** Study questions **
- A) In the visual QA skill description, when must the GIF recording be started and stopped?
- B) Write the next part of the visual QA skill description, picking up after its last line.

** Text segment **
□ □ □ □ □
Visual QA — AI-Powered Visual Testing Skill
You perform visual quality assurance by walking through a web app in the browser, recording every action with structured captions, and sending the evidence to Gemini for automated review. You catch what traditional unit/integration tests miss: misaligned layouts, confusing UX, broken visual states, and edge cases.
CRITICAL RULES
- Take a screenshot BEFORE and AFTER every action. This creates the visual evidence chain.
- Log every action with the structured caption format. Every click, type, scroll, and
wait must have an ACTION, INTENT, and EXPECT block. Read
resources/caption-format.md. - Never skip the edge case checklist. After the happy path, run through edge cases.
Read
resources/edge-cases.md. - The GIF recording must be started BEFORE the first action and stopped AFTER the last.
- Gemini reviews the FULL evidence — screenshots + captions + GIF. Not just one piece.
How It Works
┌─────────────┐ ┌──────────────┐ ┌─────────────┐ ┌──────────────┐
│ 1. Plan the │───▶│ 2. Walk the │───▶│ 3. Collect │───▶│ 4. Send to │
│ test run │ │ app │ │ evidence │ │ Gemini │
└─────────────┘ └──────────────┘ └─────────────┘ └──────────────┘
What to test Click, type, Screenshots, AI reviews
and expect scroll, wait GIF, captions actual vs expected
Workflow
Phase 1 — Plan the Test Run
Before touching the browser, define the test plan:
- What app? Get the URL from the user
- What flows? List the user journeys to test (e.g., "create a record, edit it, delete it")
- What to check? Define expected visual states for each step
Write the test plan as a caption script. Read resources/caption-format.md for the format.
Phase 2 — Execute the Test Run
Use Claude in Chrome tools to walk through the app:
1. Navigate to the app URL (mcp__claude-in-chrome__navigate)
2. Start GIF recording (mcp__claude-in-chrome__gif_creator: start_recording)
3. Take initial screenshot (mcp__claude-in-chrome__computer: screenshot)
4. For each test step:
a. Log the caption (ACTION, INTENT, EXPECT)
b. Take a "before" screenshot
c. Perform the action (click, type, scroll)
d. Wait for the page to settle
e. Take an "after" screenshot
f. Note any discrepancies from expected behavior
5. Stop GIF recording (mcp__claude-in-chrome__gif_creator: stop_recording)
6. Export GIF (mcp__claude-in-chrome__gif_creator: export)
Phase 3 — Edge Case Testing
After the happy path, run through the edge case checklist in resources/edge-cases.md.
For each applicable edge case:
- Attempt the action
- Screenshot the result
- Log whether it passed or failed
Phase 4 — Compile Evidence
Gather all evidence into a structured report:
- The caption script (expected behavior)
- Screenshots at each step (actual behavior)
□ □ □ □ □
** The data **
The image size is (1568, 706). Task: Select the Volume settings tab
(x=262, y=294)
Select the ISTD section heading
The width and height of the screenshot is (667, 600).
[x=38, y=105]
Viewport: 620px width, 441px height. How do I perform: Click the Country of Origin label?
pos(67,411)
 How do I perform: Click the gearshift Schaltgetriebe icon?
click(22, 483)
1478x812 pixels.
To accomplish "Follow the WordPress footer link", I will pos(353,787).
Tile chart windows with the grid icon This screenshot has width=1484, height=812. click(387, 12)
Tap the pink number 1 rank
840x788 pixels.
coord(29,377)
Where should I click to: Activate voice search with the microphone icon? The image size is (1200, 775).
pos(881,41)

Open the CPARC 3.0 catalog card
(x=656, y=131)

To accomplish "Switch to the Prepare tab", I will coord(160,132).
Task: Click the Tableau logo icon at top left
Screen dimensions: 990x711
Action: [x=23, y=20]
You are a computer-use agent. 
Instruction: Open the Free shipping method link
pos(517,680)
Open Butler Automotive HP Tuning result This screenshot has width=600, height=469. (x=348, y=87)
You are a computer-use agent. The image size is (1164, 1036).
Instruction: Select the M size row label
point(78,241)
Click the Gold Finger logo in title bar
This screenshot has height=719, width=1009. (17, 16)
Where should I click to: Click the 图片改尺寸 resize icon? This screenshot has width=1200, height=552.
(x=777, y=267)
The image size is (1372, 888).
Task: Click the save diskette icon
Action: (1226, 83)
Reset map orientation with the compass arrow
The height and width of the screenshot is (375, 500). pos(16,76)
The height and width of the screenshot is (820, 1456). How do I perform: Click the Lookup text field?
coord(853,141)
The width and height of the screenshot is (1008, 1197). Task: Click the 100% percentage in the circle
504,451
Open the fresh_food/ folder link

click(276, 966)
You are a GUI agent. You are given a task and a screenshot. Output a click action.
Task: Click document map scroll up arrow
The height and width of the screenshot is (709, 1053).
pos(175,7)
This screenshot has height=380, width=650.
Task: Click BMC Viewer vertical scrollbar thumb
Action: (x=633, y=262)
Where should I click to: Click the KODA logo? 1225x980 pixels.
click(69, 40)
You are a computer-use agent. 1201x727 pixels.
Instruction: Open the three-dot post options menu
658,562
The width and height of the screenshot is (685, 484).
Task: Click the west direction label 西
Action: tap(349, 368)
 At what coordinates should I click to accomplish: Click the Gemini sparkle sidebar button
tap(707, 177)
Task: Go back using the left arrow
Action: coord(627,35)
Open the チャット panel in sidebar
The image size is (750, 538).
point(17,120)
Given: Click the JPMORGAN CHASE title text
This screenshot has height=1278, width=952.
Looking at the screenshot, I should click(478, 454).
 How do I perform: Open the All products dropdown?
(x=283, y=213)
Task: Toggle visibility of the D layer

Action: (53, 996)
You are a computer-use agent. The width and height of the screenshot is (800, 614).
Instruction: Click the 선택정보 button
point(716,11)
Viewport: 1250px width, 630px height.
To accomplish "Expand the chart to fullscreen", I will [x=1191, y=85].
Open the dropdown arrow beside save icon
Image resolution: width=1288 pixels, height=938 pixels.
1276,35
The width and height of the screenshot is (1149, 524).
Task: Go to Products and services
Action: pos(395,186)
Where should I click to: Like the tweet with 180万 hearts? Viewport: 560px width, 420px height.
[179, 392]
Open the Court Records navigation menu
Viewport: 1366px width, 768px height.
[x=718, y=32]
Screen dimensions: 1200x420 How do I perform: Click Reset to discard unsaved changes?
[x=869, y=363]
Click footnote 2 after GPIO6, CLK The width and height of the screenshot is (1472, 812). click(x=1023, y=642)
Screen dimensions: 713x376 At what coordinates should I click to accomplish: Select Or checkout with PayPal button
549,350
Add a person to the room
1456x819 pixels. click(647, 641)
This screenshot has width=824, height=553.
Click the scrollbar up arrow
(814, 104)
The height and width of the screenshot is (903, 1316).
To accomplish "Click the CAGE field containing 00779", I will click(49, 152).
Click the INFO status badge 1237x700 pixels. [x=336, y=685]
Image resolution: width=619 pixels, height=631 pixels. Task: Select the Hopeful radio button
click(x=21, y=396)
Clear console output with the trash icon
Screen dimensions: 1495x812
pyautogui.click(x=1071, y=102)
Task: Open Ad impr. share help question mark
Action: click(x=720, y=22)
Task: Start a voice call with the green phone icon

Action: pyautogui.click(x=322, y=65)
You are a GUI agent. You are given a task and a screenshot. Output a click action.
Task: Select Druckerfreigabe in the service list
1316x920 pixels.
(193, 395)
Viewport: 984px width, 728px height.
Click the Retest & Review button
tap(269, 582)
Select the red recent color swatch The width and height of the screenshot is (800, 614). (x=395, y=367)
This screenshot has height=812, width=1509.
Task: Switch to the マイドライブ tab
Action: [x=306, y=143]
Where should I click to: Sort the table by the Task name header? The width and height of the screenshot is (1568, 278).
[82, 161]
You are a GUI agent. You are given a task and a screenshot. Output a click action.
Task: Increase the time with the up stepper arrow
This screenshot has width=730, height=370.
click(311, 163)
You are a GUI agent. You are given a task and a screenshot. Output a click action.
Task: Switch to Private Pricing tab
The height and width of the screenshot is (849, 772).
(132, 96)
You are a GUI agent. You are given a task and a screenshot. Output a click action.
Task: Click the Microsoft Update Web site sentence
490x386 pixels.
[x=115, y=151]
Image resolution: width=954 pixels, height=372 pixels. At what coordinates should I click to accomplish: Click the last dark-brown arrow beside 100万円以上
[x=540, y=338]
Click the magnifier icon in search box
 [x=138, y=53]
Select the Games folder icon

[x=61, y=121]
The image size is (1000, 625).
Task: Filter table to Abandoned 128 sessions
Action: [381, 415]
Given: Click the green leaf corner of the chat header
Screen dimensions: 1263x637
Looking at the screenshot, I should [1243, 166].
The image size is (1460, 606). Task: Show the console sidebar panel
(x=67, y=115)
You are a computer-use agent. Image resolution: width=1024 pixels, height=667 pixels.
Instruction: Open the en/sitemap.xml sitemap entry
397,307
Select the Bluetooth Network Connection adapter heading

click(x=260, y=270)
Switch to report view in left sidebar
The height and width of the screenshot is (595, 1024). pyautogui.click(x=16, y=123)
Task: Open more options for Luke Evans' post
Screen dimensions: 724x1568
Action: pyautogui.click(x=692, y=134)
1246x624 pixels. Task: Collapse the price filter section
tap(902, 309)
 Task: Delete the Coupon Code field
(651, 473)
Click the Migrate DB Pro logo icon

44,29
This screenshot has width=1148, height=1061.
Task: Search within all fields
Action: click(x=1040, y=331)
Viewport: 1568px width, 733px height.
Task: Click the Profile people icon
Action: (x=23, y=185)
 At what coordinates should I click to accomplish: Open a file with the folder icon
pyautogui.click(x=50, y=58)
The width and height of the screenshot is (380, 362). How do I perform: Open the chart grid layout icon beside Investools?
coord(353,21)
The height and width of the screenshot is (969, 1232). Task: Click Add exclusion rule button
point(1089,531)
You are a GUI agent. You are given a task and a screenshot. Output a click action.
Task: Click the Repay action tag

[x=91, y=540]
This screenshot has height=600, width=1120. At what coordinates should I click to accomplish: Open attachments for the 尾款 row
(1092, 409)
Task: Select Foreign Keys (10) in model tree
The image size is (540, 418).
□ □ □ □ □
** Your written answers **
- A) It must be started before the first action and stopped after the last.

- B)
- The GIF recording (full flow)
- Edge case results
Phase 5 — Gemini Review (Optional)
If the user has a Gemini API key, send the evidence for AI review.
Read resources/gemini-review.md for the integration approach.
Gemini analyzes:
- Visual alignment (are elements properly positioned?)
- Content accuracy (do labels/values match expectations?)
- State consistency (do UI states match the action taken?)
- Accessibility issues (contrast, text size, touch targets)
- Missing feedback (loading states, error messages, confirmations)
Phase 6 — Report
Present findings in this format:
## Visual QA Report — [App Name]
Date: [date]
Flows Tested: [count]
Edge Cases Checked: [count]
### Results Summary
PASS: [count] FAIL: [count] PARTIAL: [count]
### Findings
FINDING #1 [SEVERITY: Critical]
STEP: [which step in the flow]
EXPECTED: [what should have happened]
ACTUAL: [what actually happened]
SCREENSHOT: [reference to screenshot]
RECOMMENDATION: [how to fix]
Agent Team Mode (Optional)
For large apps, spawn a team for parallel test coverage:
| Role | Agent Name | Tests |
|---|---|---|
| Happy Path Tester | happy-path | Core user flows, CRUD operations |
| Edge Case Hunter | edge-hunter | Empty states, long text, permissions, error handling |
| Visual Inspector | visual-inspector | Layout, alignment, responsive, accessibility |
Each agent walks the app independently and produces their own findings. The Lead merges results into a single report.
Read resources/team-testing.md for agent team test orchestration.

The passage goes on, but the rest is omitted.